— START —

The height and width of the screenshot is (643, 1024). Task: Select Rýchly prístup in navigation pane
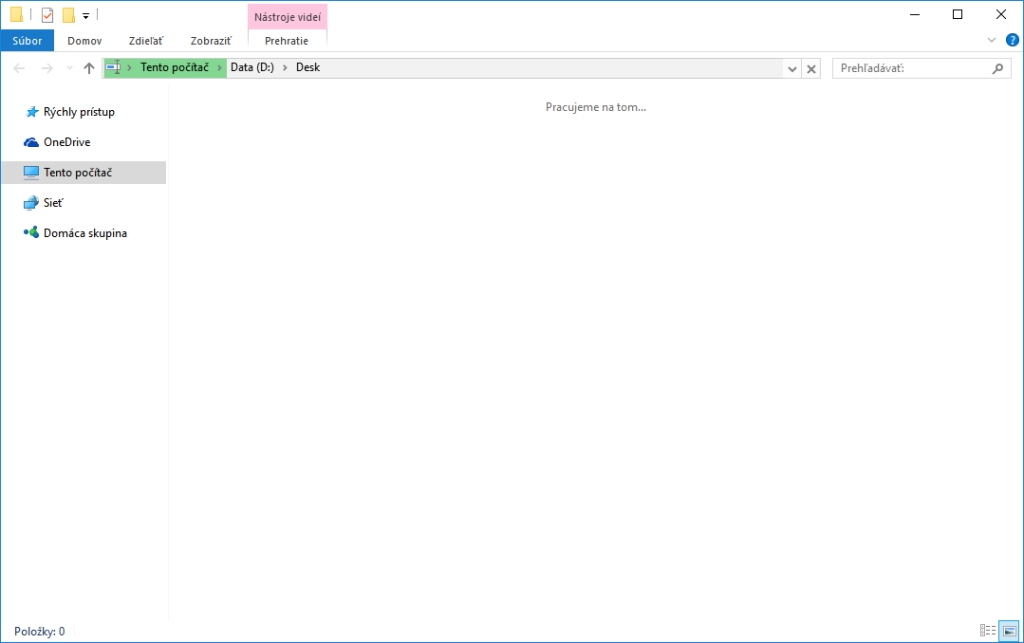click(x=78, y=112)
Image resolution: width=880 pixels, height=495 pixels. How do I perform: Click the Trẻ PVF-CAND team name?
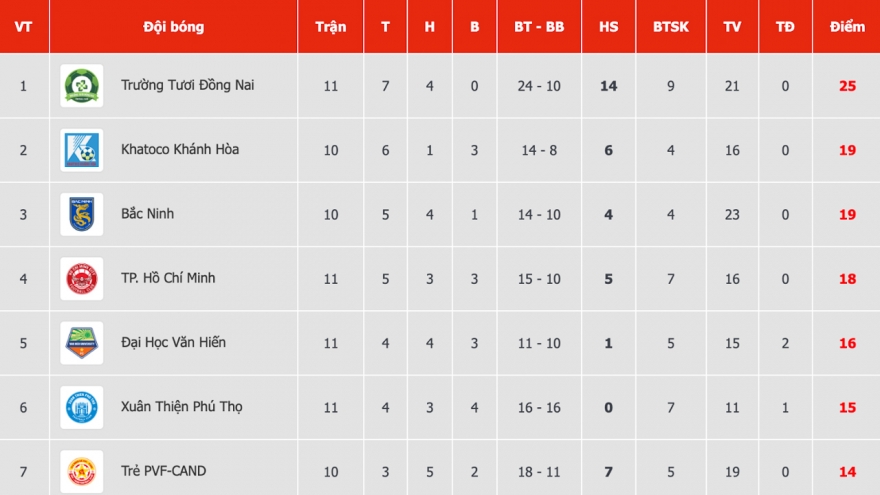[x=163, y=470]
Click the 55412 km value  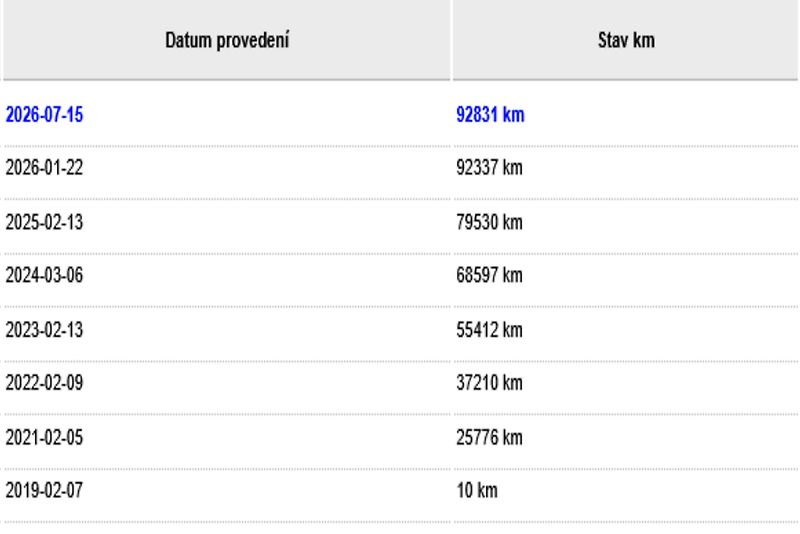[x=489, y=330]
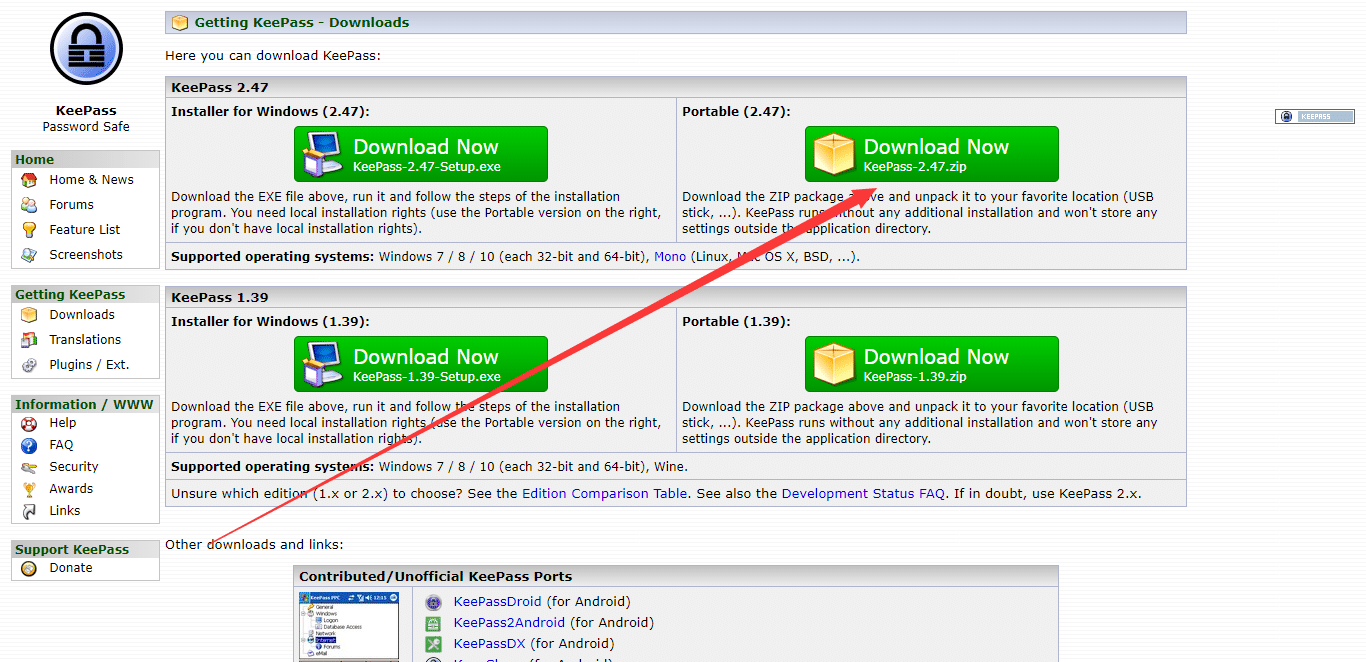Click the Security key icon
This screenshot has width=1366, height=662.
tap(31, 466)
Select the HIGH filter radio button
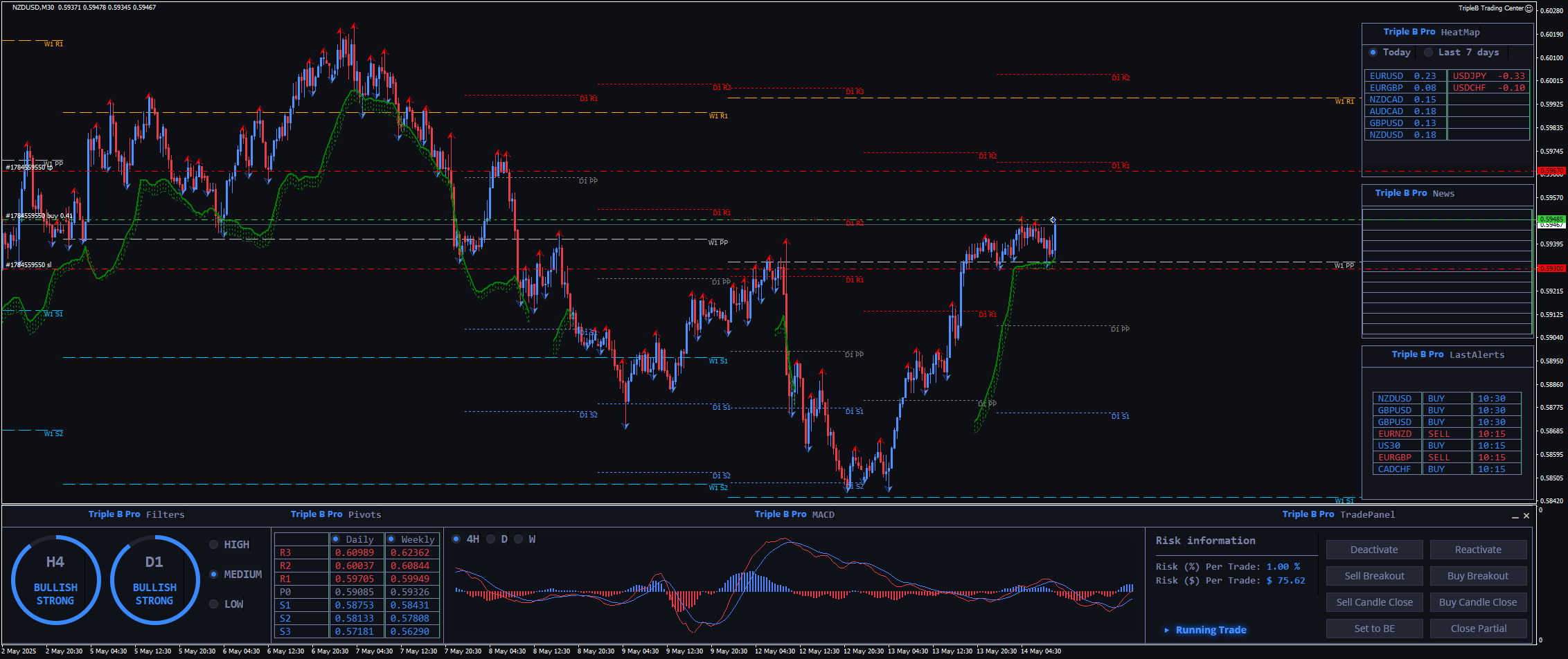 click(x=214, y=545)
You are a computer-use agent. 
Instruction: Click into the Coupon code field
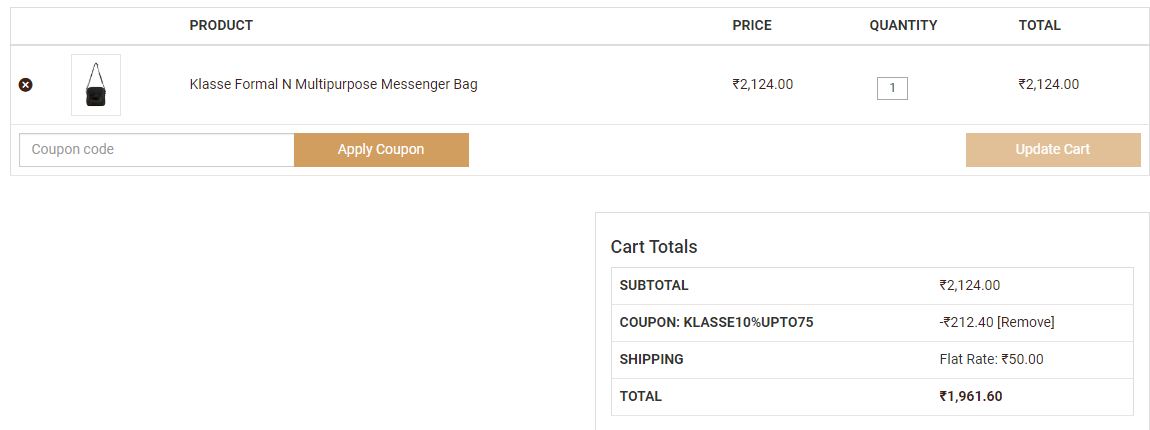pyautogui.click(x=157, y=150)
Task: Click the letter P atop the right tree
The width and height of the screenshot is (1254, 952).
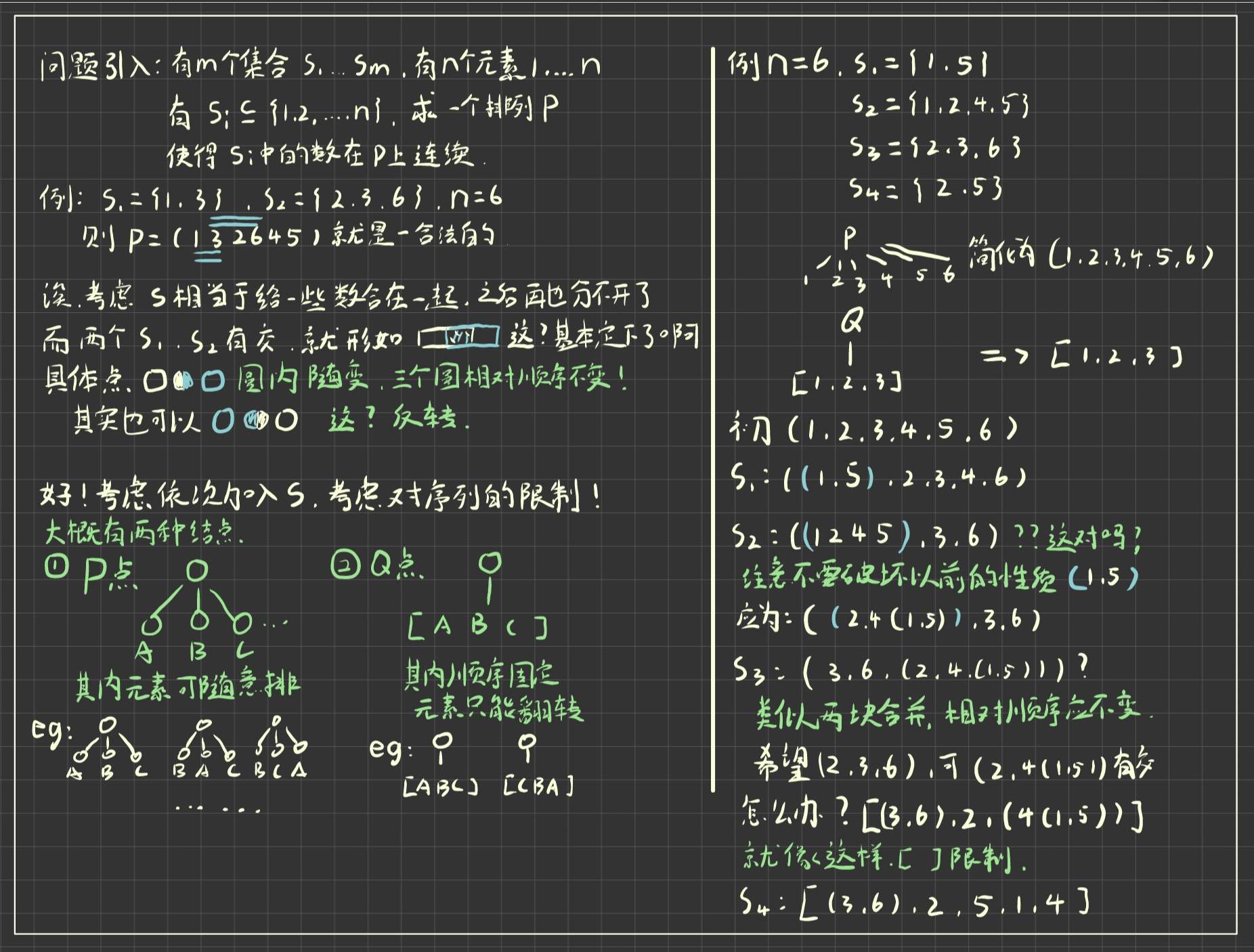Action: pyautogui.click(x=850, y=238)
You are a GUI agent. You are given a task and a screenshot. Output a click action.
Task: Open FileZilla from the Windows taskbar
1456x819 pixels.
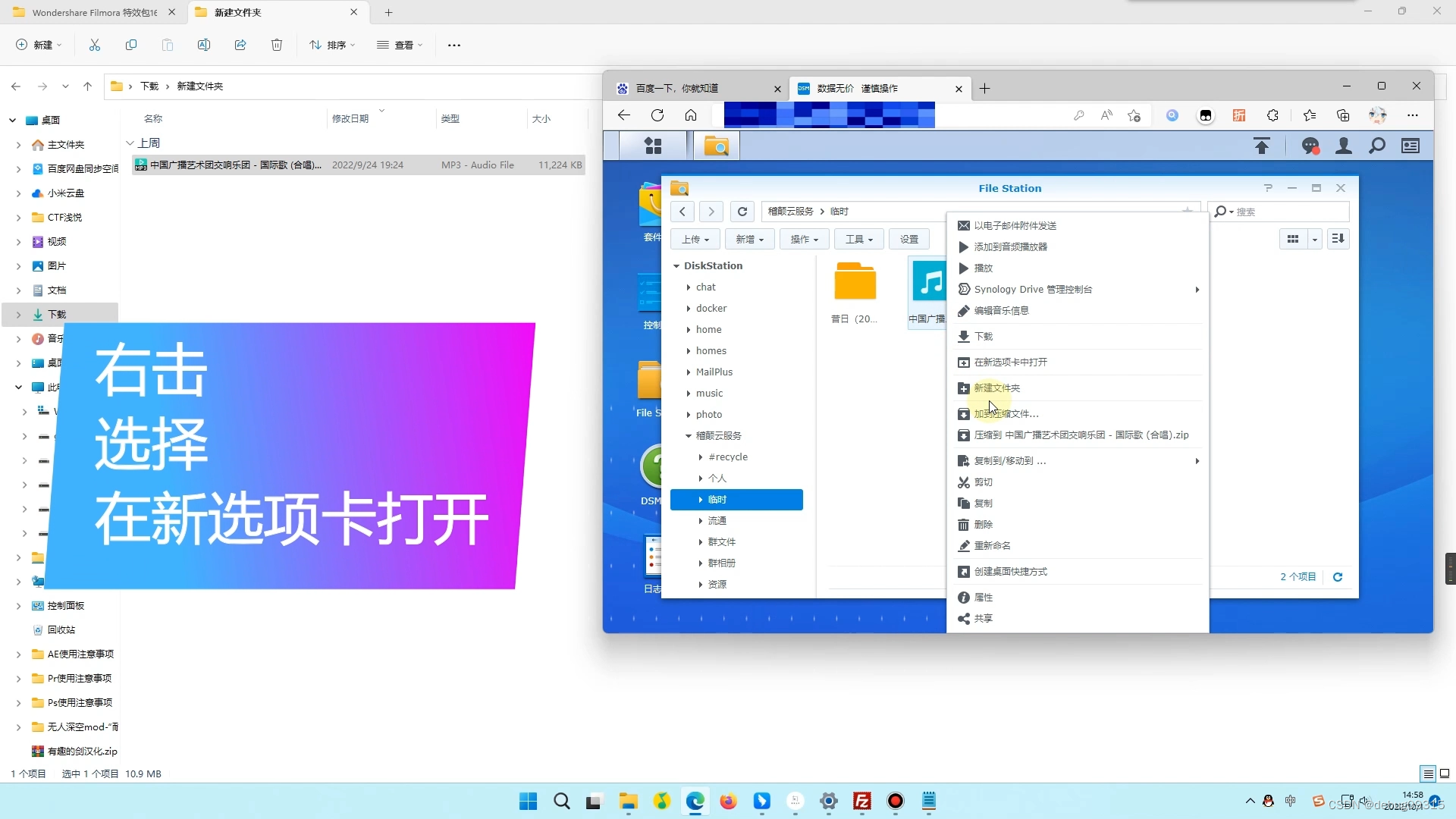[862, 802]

— END —

WHAT YOU WILL DO: Write out the lines starting at the one containing "You are a computer-use agent." and ending at the one containing "Action: pyautogui.click(x=850, y=238)", reproducing each exactly and leaving the pictures out.

FULL RESPONSE:
You are a computer-use agent. 
Instruction: Click into the Coupon code field
pyautogui.click(x=157, y=150)
Task: Click the letter P atop the right tree
The width and height of the screenshot is (1254, 952).
Action: pyautogui.click(x=850, y=238)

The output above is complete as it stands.